Area of a circle in which a chord of length root $2\sqrt 3 $ makes an angle 2$\dfrac{\pi }{{\text{3}}}$ at the centre is
A. ${\text{4}}\pi $
B. ${\pi ^{\text{2}}}$
C. $\dfrac{1}{2}$
D. $\sqrt 2 \pi $

Answer 1

Hint: To solve this question we use the basic theory of chapter circles as discussed below. As we know the perpendicular to the chord from the centre of the circle bisects the angle of a circle and also a perpendicular dropped from the centre of the circle to a chord bisects it. It means that both the halves of the chords are equal in length.

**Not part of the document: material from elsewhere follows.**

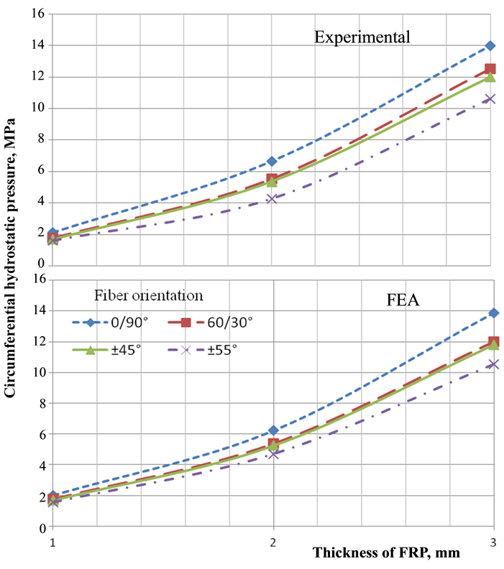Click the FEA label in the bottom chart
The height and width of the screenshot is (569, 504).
tap(398, 301)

By using these we will be able to solve this question.

Complete step-by-step answer:
Given a chord of length $2\sqrt 3 $ makes an angle 2$\dfrac{\pi }{{\text{3}}}$ at the centre.
we have to find the area of circle:

According to question-
$\angle {\text{AOC = }}$2$\dfrac{\pi }{{\text{3}}}$
And AC= $2\sqrt 3 $
Draw OB$ \bot $AC
Which results, AB= $\sqrt 3 $
And $\angle {\text{AOB = }}$$\dfrac{{\text{pi }}}{{\text{3}}}$
As we know, the sum of all interior angles of a triangle is ${180^0}$ always.
So, $\angle {\text{OAB = }}$$\dfrac{\pi }{6}$
Now, in $\Delta {\text{OBA}}$, OB$ \bot $AB
$ \Rightarrow $cos$\dfrac{\pi }{6}$= $\dfrac{{{\text{AB}}}}{{{\text{OA}}}}$
$ \Rightarrow $$\dfrac{{\sqrt 3 }}{2}$= \[\dfrac{{\sqrt 3 }}{{{\text{OA}}}}\]
$ \Rightarrow $OA= 2
So, the radius of the given circle is 2 units.
Its area= $\pi {{\text{r}}^{\text{2}}}$
= $\pi \times {{\text{2}}^{\text{2}}}$
= ${\text{4}}\pi $
Therefore, Area of a circle in which a chord of length root $2\sqrt 3 $ makes an angle 2$\dfrac{\pi }{{\text{3}}}$ at the centre is ${\text{4}}\pi $.


Note- The chord is a line segment that joins two points on the circumference of the circle. A chord only covers the part inside the circle. And diameter is also considered as a chord of the circle. The diameter is the longest chord possible in a circle and it divides the circle into two equal segments.